Do you still need your suppliers? Of course. Don’t be silly.

But there’s something you need to understand. They’re struggling through this pandemic, too. They have staff out with COVID. Their states may have been shut down. Some of the key ingredients to what they make may be hard to source. It’s a crazy mess.

The only way we pull through this together is to have empathy for one another and great communication. Not all suppliers are created equal, but the ones who are on the top of their game right now are doing their level best to keep things going and to help you.

This is where human-to-human connections matter. Phone calls are good. Video calls are better. If they can swing an in-person visit and follow your safety protocols, that’s the best.

Tip 17: Personally introduce yourself and get to know your sales representatives for all of your suppliers. Their focus is to help you. Be honest with them about your struggles. How can they help you right now?

Illustration of a man reading a book

Read

Can you still read a relevant article or interesting book during these troubled times? You bet. Your ability to pull in different ideas, opinions, methods, and other viewpoints is how you can create new ideas you didn’t have yesterday.

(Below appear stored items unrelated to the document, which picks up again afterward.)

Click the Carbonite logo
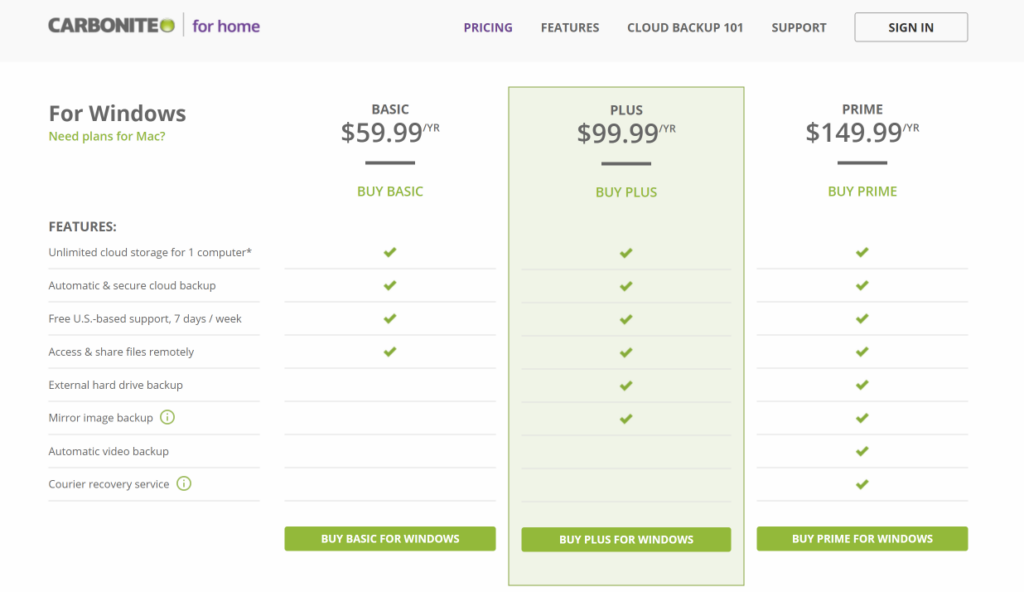 (x=106, y=26)
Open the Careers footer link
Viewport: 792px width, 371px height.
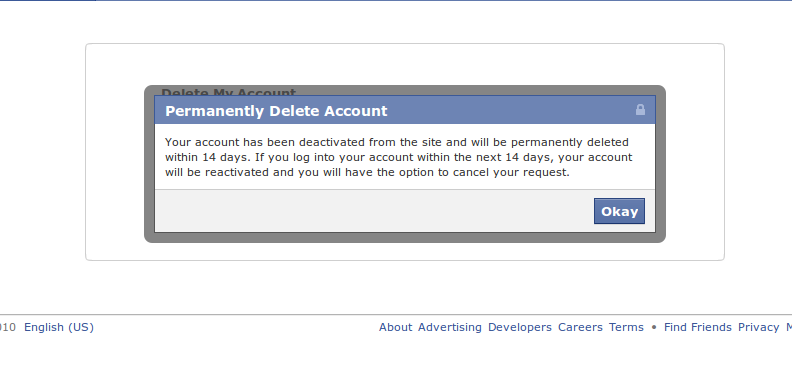coord(580,327)
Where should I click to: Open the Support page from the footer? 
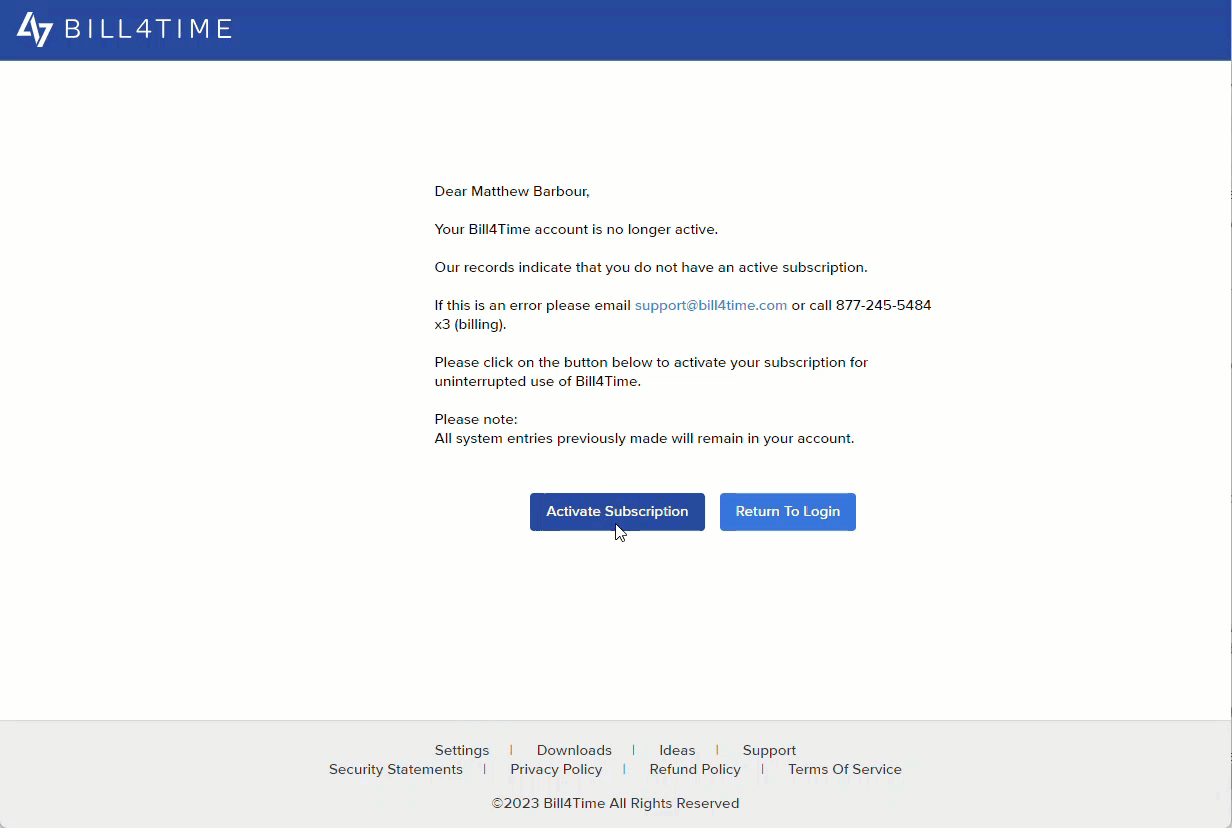[x=769, y=750]
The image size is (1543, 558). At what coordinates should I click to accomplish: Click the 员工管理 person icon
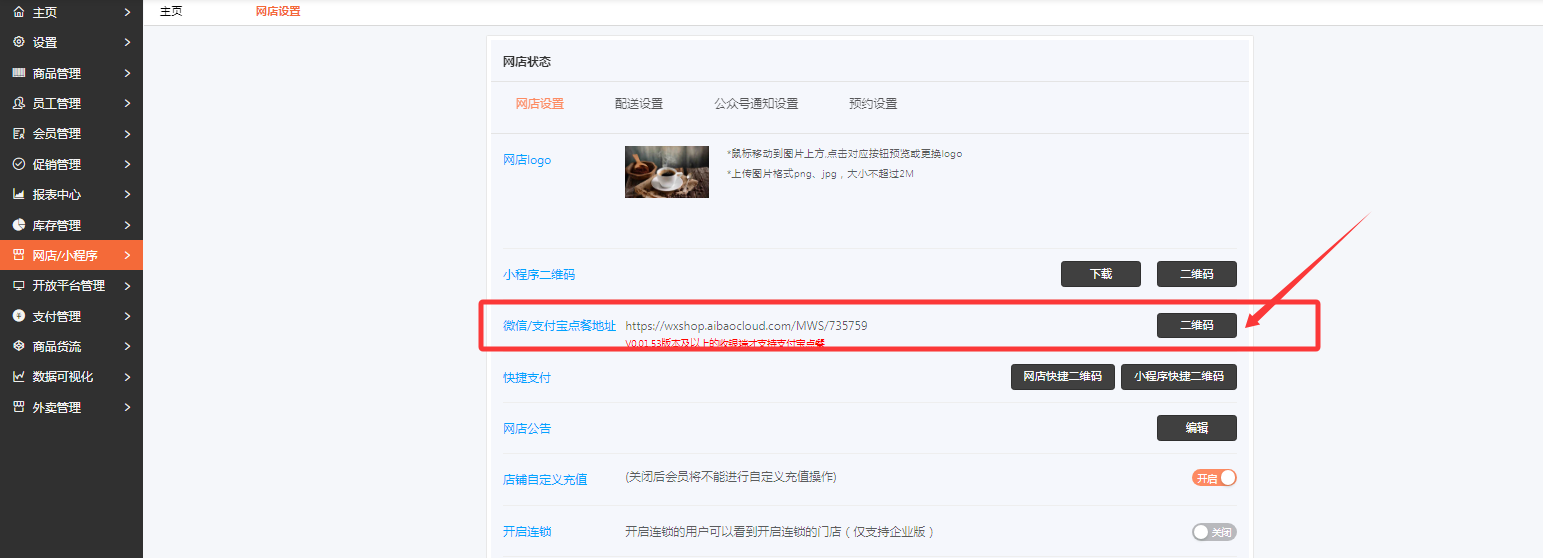(x=18, y=103)
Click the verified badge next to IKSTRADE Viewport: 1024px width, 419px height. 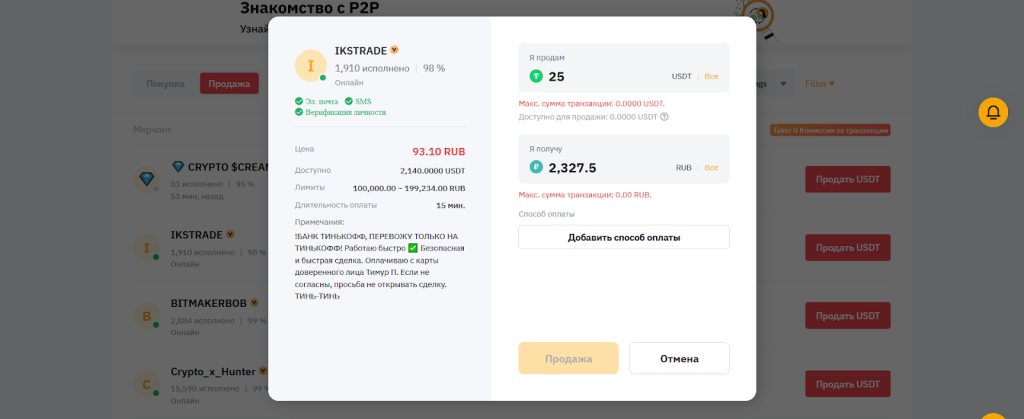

People often tell me they don’t have time to read. Nonsense. Do you have time to watch television or YouTube videos? There always seems to be time to add your comment to a Facebook post.

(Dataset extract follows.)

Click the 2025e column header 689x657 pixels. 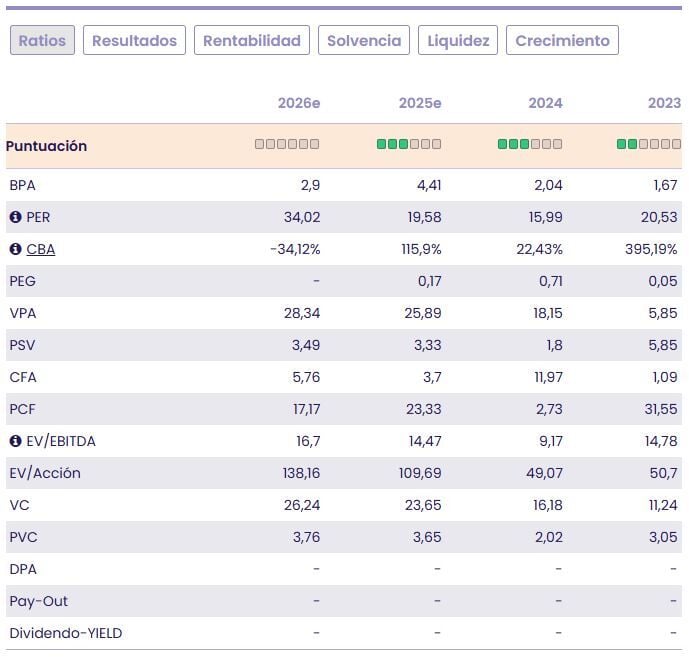pos(420,103)
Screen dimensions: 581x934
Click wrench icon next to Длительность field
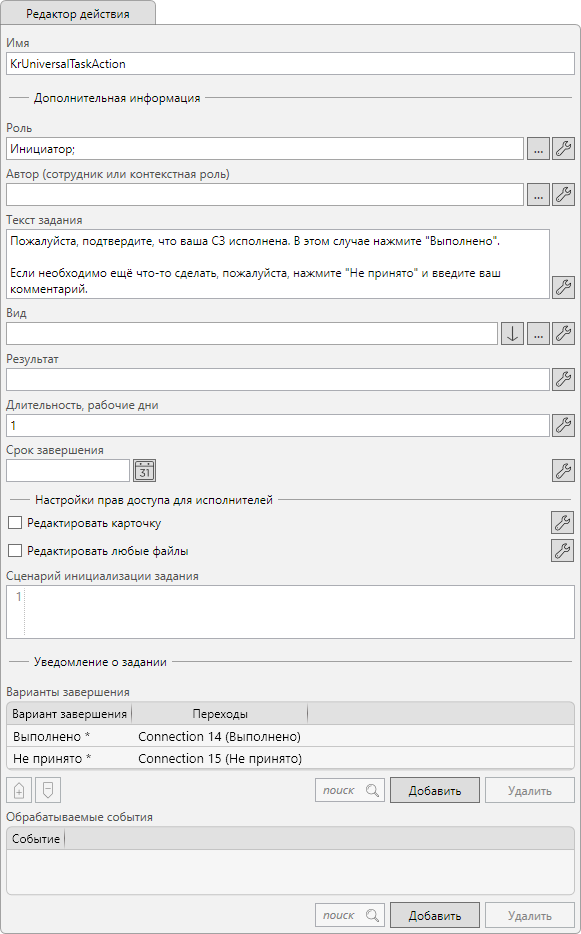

What if you reprioritized your time? That’s all it takes.

Tip 18: Build your list of sources of recommendations for great articles, books, or magazines to read. Subscribe. My favorite trick is to find out what books people are reading, and if they would recommend them. Then, I go to Amazon and buy a used version for only a few dollars.

Mistakes

Yep. I’ll bet you’re still making them. But are you keeping track of what happened, how much it cost you, and how you can engineer a solution so they don’t happen again? That’s the question.

If you didn’t start a simple spreadsheet last year, start one now. Remember, what gets measured gets improved.

Tip 19: Same as last year. Keep a running tab on mistakes, what caused them, the financial burden, and other relevant bits of information for each one. Learn from them and see if you can develop methods to avoid that mistake. Documentation and training will play a big role here.

20 Goals for 2021

Let’s not add another goal to the list just because we’re now into 2021. Instead, let’s reset the board. Dig deep and focus on making these 20 goals a reality. You can do it!